Sofia si svegliò nuovamente di soprassalto, aveva l'impressione di aver perso qualcosa di importante. Scetticamente, diede un'occhiata alle sue mani: la sabbia dorata era solo un vecchio ricordo, così come il tepore dei raggi solari e la brezza del vento.

Il sogno, stavolta, non era affatto confuso: nei tratti dell'uomo ora, a ben pensarci, sembrava esserci qualcosa di familiare – quei lineamenti non le apparivano più così offuscati, doveva solo cercare.

Sophie, l'aveva chiamata...

Per quale motivo conosceva il suo nome?

Solo sua madre la chiamava così, da piccola le diceva sempre che semmai avesse potuto scegliere una nazione in cui farla nascere sarebbe stata la Francia. Così, anche suo padre, si era affezionato a quel nomignolo. O, almeno, così le aveva raccontato sua madre, dal momento che aveva perso il genitore in giovane età.

Riusciva a ricordare solo qualche carezza, forse se si sforzava qualche tratto... Quelli erano i suoi unici ricordi. Ogni tanto nella memoria germinava un flashback improvviso, forse era il modo da parte di suo padre di comunicarle qualcosa.

E, per ogni ricordo che riaffiorava nella memoria, il dolore si faceva più vivo. Se chiudeva gli occhi le sembrava di esser inghiottita dalla sabbia, fin quasi a soffocare; così riaprì di scatto le palpebre, camminò a tastoni sul pavimento gelido e si precipitò in bagno.

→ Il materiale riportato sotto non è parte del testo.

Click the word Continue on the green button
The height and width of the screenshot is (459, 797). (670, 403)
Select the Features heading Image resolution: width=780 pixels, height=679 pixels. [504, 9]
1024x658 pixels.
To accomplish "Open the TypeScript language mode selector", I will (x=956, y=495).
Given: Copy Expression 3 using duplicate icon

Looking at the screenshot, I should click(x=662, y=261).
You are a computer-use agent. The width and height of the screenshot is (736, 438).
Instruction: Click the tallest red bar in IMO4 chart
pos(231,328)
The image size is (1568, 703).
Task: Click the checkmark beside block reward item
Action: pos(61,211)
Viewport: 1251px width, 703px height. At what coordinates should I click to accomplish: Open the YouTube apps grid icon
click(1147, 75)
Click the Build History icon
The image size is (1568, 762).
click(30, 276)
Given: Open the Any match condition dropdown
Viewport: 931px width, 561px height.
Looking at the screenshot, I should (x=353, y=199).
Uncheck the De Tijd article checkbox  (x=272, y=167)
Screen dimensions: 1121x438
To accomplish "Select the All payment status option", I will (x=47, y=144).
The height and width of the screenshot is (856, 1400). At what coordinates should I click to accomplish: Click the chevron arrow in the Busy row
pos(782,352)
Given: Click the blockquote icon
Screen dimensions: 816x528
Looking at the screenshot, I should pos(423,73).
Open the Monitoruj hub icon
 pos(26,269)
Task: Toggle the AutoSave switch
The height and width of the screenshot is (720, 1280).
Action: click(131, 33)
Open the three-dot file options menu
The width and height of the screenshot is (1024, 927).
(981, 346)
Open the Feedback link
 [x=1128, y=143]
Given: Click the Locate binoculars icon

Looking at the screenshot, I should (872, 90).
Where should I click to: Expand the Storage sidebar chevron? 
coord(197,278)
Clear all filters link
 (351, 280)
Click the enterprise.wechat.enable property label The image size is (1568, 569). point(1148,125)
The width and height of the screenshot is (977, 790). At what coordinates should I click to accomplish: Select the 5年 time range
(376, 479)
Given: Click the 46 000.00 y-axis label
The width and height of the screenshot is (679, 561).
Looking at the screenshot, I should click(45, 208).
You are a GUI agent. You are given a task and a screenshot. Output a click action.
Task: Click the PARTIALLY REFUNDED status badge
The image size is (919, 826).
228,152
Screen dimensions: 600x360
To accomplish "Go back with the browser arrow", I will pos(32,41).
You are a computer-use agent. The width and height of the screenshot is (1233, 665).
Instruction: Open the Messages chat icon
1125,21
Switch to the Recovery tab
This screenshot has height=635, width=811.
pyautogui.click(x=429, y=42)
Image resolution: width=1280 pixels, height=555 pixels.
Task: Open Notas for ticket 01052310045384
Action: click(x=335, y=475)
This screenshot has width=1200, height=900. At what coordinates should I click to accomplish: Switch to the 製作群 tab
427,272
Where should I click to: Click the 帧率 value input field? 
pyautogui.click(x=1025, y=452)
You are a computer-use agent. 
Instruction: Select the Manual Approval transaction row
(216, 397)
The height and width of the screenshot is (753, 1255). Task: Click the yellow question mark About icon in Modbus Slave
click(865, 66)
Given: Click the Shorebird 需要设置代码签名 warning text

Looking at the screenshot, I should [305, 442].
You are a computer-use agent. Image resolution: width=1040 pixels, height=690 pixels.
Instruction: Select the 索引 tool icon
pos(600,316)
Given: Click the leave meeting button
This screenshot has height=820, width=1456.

La sua fronte era madida di sudore, il suo volto era quasi cadaverico – simile alle pareti asettiche di una stanza ospedaliera – , le labbra non erano più rosse e piene, anzi, stavano pian piano diventando dello stesso colore del suo viso.

Guardandosi allo specchio, stentò a riconoscersi; poi, un sussurro quasi impercettibile sfiorò le sue labbra: «Papà...»

Le lacrime iniziarono a scenderle copiosamente sulle guance: a Sophie mancava il dolore, le mancava l'eco della sofferenza che un corpo non riusciva a contenere tutto. Per quanto fosse contraddittorio ammetterlo, per essere un po' felici bisognava anche essere un po' tristi... se la bilancia pendeva solo da un lato, l'equilibrio era in bilico.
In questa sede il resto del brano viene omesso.